The valley below his rise was coated in blood. Smoke rose from a shattered bit of alien spacecraft laying in various pieces along the line of impact. The hull was still seeping a sickening familiar noxious green gas from its compartments.
There was nothing left of the bodies. The combat forms had been vaporized by the affect of the ring, but their slimy paths through the grass still smelled of the same orange rot he'd seen consume and destroy both enemies and allies in hellish waves of animated corpses. They'd been headed toward the town. 18 months ago they were marching through the blue-brown patches of fresh Unggai blood and taking the locals for their own.
The Master Chief stared at the valley at length, waiting for even one infection form to slither into view. None ever came. Any surviving Flood were either starved to death or scattered over the continent on an 18 month forage. Still, the Chief would not let himself flinch. The Flood was the most evil and destructive force in the universe, and there would be no room for peace where the smallest possibility of its survival existed.

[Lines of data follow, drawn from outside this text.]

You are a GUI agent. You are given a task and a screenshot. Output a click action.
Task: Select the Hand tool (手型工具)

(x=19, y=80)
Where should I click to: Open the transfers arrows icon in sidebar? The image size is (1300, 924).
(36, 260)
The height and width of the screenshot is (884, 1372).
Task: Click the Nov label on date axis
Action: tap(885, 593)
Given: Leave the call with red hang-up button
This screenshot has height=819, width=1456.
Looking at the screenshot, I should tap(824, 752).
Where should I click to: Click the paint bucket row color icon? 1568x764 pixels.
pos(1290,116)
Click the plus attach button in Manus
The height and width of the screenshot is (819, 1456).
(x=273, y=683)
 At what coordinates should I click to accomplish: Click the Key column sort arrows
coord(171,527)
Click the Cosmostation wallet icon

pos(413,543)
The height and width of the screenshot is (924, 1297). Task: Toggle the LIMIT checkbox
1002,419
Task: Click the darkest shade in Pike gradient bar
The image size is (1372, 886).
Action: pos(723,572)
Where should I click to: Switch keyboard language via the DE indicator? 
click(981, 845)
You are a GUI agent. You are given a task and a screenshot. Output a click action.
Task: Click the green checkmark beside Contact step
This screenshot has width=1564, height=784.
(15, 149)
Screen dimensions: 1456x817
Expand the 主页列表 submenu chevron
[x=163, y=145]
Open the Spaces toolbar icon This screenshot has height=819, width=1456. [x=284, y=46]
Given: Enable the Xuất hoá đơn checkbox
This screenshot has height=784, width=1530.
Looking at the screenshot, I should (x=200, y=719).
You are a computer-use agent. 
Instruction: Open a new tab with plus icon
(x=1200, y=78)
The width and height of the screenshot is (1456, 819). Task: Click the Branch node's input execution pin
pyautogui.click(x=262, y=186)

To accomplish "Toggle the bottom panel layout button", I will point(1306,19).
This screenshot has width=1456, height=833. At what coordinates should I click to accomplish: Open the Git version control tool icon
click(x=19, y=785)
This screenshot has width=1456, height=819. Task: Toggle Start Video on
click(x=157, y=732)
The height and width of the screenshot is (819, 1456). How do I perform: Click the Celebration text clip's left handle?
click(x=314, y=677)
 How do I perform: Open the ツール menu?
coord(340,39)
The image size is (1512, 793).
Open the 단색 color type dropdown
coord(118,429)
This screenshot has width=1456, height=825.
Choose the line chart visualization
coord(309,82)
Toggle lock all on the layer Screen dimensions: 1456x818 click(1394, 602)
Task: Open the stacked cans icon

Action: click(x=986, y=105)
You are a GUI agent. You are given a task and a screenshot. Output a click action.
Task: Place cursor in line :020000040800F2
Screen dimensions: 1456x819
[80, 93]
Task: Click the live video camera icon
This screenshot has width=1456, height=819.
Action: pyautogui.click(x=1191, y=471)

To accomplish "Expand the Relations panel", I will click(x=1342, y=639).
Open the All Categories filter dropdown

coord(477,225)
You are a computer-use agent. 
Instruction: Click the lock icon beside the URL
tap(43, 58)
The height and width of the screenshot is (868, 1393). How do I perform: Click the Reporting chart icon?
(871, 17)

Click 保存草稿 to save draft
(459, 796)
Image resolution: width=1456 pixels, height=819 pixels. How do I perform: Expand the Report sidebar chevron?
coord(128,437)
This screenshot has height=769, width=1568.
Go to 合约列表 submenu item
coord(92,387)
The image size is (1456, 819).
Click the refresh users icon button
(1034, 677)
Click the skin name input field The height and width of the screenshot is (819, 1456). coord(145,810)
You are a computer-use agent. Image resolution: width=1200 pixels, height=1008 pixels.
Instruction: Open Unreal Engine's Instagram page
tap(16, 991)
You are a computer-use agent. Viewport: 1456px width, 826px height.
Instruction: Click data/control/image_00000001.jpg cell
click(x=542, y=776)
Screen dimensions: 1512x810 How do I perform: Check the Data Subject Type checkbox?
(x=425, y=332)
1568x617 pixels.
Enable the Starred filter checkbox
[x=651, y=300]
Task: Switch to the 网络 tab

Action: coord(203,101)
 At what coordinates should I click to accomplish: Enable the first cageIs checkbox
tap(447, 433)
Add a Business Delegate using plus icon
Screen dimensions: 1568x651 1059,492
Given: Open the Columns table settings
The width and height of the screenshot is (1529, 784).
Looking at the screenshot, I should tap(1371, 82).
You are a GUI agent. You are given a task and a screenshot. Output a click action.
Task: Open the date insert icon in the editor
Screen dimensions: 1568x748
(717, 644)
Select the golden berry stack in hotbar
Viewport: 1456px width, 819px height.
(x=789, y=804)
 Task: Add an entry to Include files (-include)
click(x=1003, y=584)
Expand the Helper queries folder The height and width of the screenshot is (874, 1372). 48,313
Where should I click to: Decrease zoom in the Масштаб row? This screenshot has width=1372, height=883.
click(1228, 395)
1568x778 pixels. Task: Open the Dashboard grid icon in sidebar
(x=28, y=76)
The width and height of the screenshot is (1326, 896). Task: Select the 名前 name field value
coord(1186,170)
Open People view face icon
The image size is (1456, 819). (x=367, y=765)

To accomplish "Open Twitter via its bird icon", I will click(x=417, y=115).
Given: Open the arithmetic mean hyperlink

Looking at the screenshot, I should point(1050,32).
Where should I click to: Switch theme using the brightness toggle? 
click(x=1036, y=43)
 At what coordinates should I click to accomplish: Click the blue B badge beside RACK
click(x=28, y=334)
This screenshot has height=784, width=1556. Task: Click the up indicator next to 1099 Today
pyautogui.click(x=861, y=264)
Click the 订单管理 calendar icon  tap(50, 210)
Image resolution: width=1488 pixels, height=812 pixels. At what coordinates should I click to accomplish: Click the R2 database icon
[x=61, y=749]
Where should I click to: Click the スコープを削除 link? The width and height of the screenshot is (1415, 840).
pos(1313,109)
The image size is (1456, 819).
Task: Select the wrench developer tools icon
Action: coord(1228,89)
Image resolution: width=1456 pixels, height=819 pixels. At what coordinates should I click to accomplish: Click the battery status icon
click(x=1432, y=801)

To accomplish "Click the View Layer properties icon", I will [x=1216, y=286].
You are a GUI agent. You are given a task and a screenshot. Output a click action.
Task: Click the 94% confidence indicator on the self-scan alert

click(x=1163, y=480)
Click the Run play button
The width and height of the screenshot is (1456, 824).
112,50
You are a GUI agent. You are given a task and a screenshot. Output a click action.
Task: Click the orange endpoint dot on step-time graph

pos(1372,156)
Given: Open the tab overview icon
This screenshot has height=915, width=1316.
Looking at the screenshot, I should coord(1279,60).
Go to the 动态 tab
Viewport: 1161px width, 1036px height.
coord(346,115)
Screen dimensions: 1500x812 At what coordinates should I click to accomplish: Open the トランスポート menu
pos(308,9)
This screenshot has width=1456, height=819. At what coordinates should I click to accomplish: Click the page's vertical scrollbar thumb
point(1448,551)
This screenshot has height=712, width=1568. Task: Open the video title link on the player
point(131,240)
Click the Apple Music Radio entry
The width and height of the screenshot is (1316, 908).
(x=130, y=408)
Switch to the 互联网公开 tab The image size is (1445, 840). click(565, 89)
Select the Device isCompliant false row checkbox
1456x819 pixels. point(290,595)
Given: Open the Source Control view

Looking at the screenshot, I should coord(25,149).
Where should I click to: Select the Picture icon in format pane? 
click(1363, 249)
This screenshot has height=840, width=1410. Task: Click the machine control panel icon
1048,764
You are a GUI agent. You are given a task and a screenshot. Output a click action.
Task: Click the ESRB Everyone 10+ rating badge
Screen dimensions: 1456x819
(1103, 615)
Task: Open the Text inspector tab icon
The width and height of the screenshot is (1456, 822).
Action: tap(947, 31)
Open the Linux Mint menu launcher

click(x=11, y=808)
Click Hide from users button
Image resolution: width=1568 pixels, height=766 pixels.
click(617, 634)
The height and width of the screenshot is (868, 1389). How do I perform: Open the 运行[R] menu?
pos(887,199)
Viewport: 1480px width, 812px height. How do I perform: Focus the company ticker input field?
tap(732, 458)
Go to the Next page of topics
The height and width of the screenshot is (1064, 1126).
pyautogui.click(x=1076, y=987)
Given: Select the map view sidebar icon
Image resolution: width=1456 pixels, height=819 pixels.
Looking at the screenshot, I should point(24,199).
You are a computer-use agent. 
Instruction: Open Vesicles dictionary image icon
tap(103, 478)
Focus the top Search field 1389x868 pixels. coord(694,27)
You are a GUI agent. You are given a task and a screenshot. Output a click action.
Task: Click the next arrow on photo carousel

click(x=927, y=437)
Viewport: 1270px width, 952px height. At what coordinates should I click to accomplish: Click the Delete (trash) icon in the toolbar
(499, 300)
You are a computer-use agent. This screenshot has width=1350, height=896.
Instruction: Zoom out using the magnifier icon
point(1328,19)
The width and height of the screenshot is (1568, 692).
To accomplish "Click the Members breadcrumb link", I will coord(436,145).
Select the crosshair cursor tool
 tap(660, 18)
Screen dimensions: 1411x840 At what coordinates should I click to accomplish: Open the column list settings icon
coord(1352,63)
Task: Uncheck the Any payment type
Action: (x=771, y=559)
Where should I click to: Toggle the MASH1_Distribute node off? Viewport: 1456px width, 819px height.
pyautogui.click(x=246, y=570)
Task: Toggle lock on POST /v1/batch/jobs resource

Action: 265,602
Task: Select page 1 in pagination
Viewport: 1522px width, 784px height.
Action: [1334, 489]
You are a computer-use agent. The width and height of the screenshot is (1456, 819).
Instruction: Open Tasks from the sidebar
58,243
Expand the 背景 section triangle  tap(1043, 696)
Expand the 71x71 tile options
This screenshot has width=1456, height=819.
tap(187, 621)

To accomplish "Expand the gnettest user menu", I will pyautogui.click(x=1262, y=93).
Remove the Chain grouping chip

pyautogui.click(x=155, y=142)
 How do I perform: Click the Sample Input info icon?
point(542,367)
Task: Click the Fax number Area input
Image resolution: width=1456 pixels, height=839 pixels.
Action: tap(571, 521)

Cortana could sense no Flood activity in range of Cant's local radar scanners or weather towers. There was no trace of the Flood in any of the city's current event or archived reports. She found a law-enforcement order to send investigators to a meteorite landing site outside of town. That had been ten minutes before her personal record cataloged the Halo reaction. Triangulating the distance, it would have only taken ten more for the first of the Combat forms to reach the clean white doorstep of Cant proper.
"It had just started, Chief." She told him. "When we set the ring. We stopped the invasion at its advent." She paused as he slowly lowered the gun from his sights. "So in a way you saved them too. Better to die quickly from the ring then to endure the horror and torture of being infected by the Flood."
He hung his head and retreated back into the cab. "We need to get that beacon going." He put the machine back in drive and pushed the pedal to the floor. This time he used his foot.